Hi all,

I found an interesting problem when deploy my model. Here is the situation, I am doing segmentation on 3D CT images, my model is a 2D Unet, to get the overall segmentation result in 3D, the 2D Unet needs to run slice by slice. The inference BATCH_SIZE is set as 2, which means two adjcent slices will be extracted and inference at the same time. If a CT image has odd number of slices, the last batch would only have one slice as input.

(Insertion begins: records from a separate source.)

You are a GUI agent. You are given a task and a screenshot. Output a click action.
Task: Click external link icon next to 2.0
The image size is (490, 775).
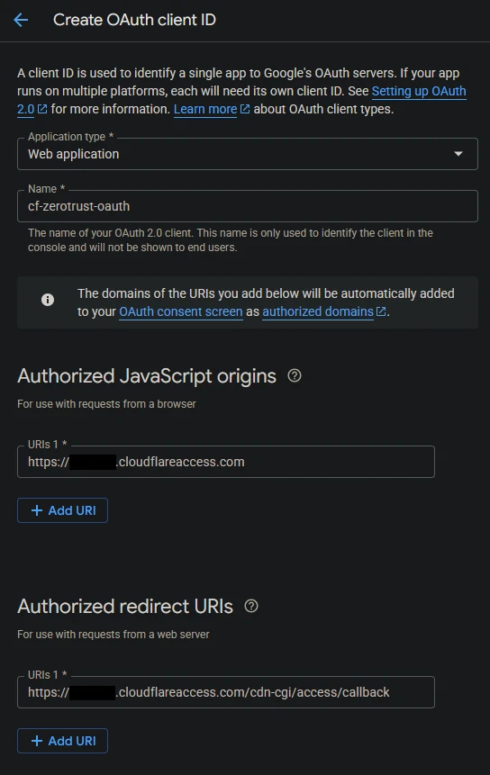tap(42, 109)
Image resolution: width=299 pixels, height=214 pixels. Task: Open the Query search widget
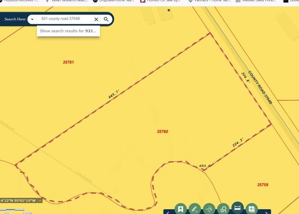pos(224,209)
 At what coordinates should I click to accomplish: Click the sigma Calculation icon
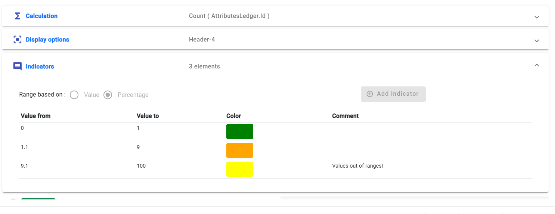click(x=17, y=16)
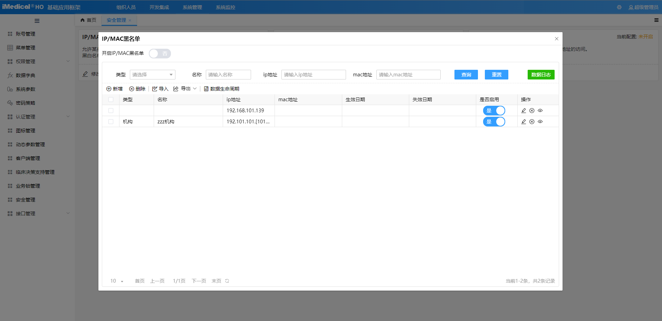Click the pagination refresh icon
This screenshot has width=662, height=321.
pyautogui.click(x=227, y=281)
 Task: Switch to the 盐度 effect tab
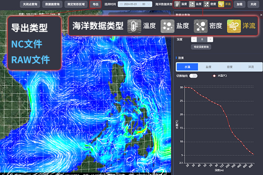point(208,67)
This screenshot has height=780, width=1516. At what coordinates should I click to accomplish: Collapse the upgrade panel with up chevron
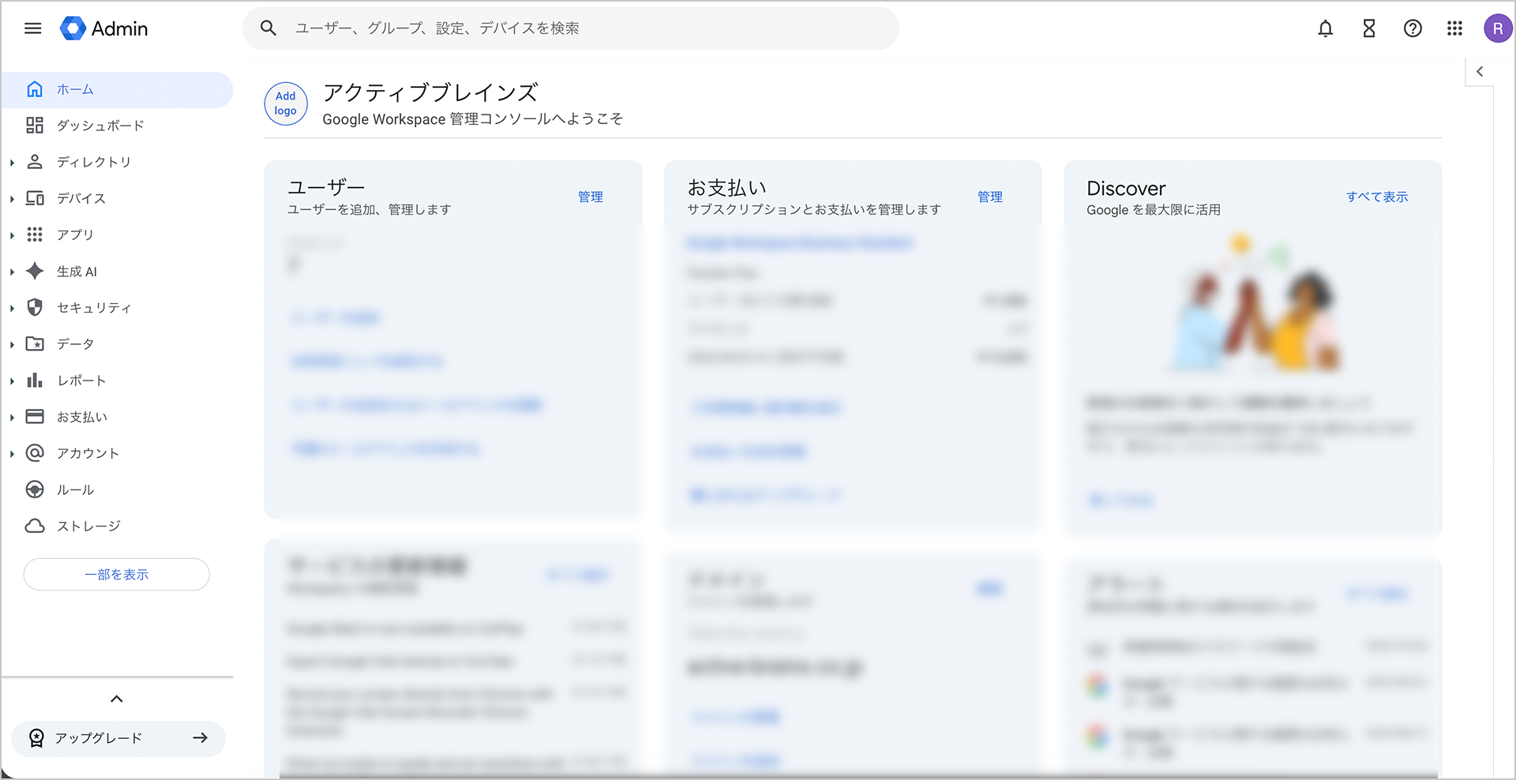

The problem is that the running time of the first inference and the last inference is much longer than average.

enviroment:

python=3.6

pytorch=1.0.1

torch.backends.cudnn.benchmark = True

Code is like the following:

```
BATCH_SIZE = 2
img ＃ a 9*1*512*512 float cuda tensor, for 9 slice of CT
for i in range(img.shape[0] // BATCH_SIZE):
net_input = img[BATCH_SIZE*i:BATCH_SIZE*(i+1), :, :, :]
torch.cuda.synchronize()
start = time.time()
output = model(net_input)
torch.cuda.synchronize()
inference_time = time.time() - start
print('inference time: %.5f'%inference_time)
if img.shape[0] % BATCH_SIZE > 0:
net_input = img[BATCH_SIZE*(i+1):, :, :, :]
torch.cuda.synchronize()
start = time.time()
output = model(net_input)
inference_time = time.time() - start
print('inference time: %.5f' %inference_time)
```

The inference time result is as follow:

inference time: 1.30878 # batch size 2

inference time: 0.02359 # batch size 2

inference time: 0.02301 # batch size 2

inference time: 0.02312 # batch size 2

inference time: 1.30119 # batch size 1

The inference time of the first time and the last time is much slower than the normal ones, this problem can be reproduce anytime when batch size change larger, anyone knows why?